Anlamak, yüzeyde olanı görmekten çok daha fazlasıdır. Hayvanların yaşam haklarını, doğanın hassas dengesini, insanların sessiz çığlıklarını anlamak, bizi kayıtsızlıktan uyandırır. Bir şeyi gerçekten anladığımızda, ona sırtımızı dönemez, harekete geçmek için bir sebep buluruz.
Umursamak, eylemin kapısını açar. Doğayı koruma çabalarımız, toplumsal eşitsizliklere karşı mücadelemiz ya da mazlumların yanında olma isteğimiz, anlamaktan doğan bu umursama duygusunun eseridir. Ve ancak yardım eli uzattığımızda, dünyayı hepimiz için daha yaşanabilir bir yer haline getirebiliriz.
Hepimizin kurtuluşu birbirimize bağlıdır. Her şey, görmeyi ve anlamayı seçmekle başlar.

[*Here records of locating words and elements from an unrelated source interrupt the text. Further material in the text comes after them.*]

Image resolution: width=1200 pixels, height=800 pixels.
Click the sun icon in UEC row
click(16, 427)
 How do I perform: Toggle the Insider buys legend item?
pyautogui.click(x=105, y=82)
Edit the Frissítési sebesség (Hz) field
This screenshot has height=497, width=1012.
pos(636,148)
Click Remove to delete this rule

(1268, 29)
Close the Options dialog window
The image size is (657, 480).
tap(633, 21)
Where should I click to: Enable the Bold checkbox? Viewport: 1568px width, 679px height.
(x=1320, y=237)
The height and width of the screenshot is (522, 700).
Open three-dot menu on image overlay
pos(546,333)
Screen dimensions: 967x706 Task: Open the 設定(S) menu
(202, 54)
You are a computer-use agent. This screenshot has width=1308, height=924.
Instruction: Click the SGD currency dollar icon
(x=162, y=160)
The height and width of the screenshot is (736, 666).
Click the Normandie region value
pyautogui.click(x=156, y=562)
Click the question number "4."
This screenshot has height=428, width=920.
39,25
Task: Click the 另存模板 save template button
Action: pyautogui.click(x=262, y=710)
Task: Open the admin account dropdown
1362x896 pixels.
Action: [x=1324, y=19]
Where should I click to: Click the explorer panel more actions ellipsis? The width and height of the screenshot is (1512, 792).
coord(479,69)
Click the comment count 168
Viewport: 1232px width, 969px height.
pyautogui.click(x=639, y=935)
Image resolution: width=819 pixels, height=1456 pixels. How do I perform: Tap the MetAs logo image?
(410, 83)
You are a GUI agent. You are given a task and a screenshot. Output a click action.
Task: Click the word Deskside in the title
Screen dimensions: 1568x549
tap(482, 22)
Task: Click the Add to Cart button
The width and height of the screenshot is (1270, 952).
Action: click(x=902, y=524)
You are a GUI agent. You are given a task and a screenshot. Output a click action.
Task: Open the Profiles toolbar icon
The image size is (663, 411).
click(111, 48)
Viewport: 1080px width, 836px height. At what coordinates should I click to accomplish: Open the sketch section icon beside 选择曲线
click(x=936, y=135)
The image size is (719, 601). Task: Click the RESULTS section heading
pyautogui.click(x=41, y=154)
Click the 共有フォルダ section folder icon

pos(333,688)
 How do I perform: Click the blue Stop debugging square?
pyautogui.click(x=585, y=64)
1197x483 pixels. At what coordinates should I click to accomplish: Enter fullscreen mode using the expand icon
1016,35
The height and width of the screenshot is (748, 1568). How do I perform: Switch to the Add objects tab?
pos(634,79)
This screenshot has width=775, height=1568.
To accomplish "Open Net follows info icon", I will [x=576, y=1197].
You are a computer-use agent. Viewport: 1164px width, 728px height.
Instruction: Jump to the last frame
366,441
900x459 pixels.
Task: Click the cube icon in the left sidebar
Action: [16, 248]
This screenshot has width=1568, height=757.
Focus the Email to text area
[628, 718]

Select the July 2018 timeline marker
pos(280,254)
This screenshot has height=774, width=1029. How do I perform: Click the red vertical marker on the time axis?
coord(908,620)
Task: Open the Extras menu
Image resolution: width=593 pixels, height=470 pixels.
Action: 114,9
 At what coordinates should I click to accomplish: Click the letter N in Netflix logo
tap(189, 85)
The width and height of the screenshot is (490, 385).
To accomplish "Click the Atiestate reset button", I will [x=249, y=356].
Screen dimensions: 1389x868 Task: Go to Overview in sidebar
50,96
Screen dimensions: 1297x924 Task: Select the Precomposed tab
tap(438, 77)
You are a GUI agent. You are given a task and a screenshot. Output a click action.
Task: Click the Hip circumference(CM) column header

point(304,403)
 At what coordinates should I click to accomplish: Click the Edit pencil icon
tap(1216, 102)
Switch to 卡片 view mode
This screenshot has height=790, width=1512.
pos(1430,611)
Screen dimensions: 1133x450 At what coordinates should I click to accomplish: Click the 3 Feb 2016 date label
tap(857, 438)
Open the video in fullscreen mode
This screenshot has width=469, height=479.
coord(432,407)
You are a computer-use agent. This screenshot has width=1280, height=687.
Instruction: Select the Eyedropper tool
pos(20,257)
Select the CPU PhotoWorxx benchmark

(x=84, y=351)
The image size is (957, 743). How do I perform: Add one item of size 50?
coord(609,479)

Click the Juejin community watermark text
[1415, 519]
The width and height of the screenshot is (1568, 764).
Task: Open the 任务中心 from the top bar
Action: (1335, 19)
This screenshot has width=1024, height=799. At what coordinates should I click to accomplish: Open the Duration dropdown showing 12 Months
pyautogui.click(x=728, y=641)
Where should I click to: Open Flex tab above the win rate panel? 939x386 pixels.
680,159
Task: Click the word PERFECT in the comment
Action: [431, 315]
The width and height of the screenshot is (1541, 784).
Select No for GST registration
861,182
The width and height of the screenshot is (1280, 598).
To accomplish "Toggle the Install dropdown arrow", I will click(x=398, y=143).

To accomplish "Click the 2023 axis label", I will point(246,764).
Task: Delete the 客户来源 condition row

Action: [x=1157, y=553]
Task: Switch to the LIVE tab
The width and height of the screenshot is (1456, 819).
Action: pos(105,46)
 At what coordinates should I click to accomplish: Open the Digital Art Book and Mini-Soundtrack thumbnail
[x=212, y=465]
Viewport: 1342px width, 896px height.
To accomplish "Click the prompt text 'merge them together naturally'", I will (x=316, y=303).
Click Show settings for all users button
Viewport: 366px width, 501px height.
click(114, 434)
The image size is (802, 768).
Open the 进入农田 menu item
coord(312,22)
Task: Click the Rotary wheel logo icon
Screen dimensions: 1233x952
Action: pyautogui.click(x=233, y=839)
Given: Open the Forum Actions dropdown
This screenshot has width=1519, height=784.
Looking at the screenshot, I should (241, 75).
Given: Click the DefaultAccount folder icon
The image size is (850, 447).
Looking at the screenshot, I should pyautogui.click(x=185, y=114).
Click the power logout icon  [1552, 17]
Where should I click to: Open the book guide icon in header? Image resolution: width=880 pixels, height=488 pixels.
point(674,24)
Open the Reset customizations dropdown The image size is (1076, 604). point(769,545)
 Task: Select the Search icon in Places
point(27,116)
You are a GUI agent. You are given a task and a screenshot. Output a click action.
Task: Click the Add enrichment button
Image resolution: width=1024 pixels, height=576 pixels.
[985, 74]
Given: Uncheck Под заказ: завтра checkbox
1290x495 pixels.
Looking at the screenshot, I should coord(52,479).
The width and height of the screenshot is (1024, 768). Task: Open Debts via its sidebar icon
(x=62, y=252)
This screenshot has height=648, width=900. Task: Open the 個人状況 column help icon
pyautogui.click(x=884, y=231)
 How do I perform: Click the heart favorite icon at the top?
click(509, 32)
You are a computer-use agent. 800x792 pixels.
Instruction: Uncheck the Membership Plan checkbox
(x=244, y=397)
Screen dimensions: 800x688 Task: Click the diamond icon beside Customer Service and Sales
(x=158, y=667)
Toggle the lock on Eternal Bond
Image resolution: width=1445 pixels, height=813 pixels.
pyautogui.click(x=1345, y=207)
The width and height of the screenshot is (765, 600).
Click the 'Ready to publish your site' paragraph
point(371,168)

Anlamakla başlayan bu yolculuk, toplumsal duyarlılığın ve etik sorumluluğun temelini oluşturur. Ancak anlamak için önce yüzümüzü yaşananlara çevirmemiz gerekir. Bugün dünyada olup biten pek çok şey, gözümüzün önünde cereyan ediyor: İklim krizi, artan yoksulluk, göçle birlikte derinleşen eşitsizlikler, çocuk işçiliği, hayvanlara uygulanan şiddet, yaşlıların yalnızlığı, kadınların görünmez emeği... Tüm bunları görüp de hiçbir şey hissetmemek, hissedip de harekete geçmemek toplumsal çözülmeyi hızlandıran bir ihmalkârlıktır.
Toplum kurallarla, kurumlarla, insanlararası bağlarla ayakta kalır. Bu bağların kopması, bireyleri yalnızlaştırır; yalnızlık, duygudaşlığı ve ortak sorumluluğu zedeler. Sosyal bilimler, bize her şeyin birbiriyle bağlantılı olduğunu söyler. Yoksulluğu sadece ekonomik bir durum olarak göremeyiz. Barınma, eğitim, sağlık, güvenlik gibi temel haklara erişimle yakından ilişkilidir. Aynı şekilde çevre tahribatının sonuçlarının sadece ekolojik olduğunu söyleyemeyiz. Çünkü sosyo-ekonomik sonuçlar da doğurur.
Başkasının acısını kendi gündemimiz haline getirmek, adalet arayışımızla ilgilidir. Toplumun bir kesimi ezilirken sessiz kalmak, statükoyu onaylamaktır. Oysa her adaletsizlik, başka bir adaletsizliğin zeminini hazırlar. Bir çocuğun açlığı, bir yaşlının dışlanmışlığı, bir kadının şiddetle baş başa bırakılması hepimizin ortak utancıdır.
Adalet günlük hayatın her alanında varlığını göstermelidir. Her birey haklara sahip olduğu kadar, o haklara fiilen ulaşabiliyor olmakla güvende hisseder. Eşitliğin olduğu yerde güven oluşur, güvenin olduğu yerde toplumsal barış gelişir.
Anlamaktan kaçarsak, umursamaktan da uzaklaşırız. Umursamazsak, toplumsal çözülme kaçınılmaz hale gelir. Oysa biz çözülme yerine dayanışmayı büyütmeliyiz. Çünkü hiçbir birey tek başına tam değildir. Her hayat, başka bir hayatla tamamlanır. Kolektif iyileşme, yüzümüzü birbirimize dönmekle dayanışma ilişkilerini güçlendirmekle adaleti her alanda savunmakla başlar.
Bugün elimizi uzatmadığımız her can, yarın daha büyük bir kopuşun işareti olabilir. Ama birlikte yürürsek, birlikte değişirsek, birlikte savunursak o zaman kurtuluş mümkün olur. Ve bu, sadece mümkün değil, gerekli!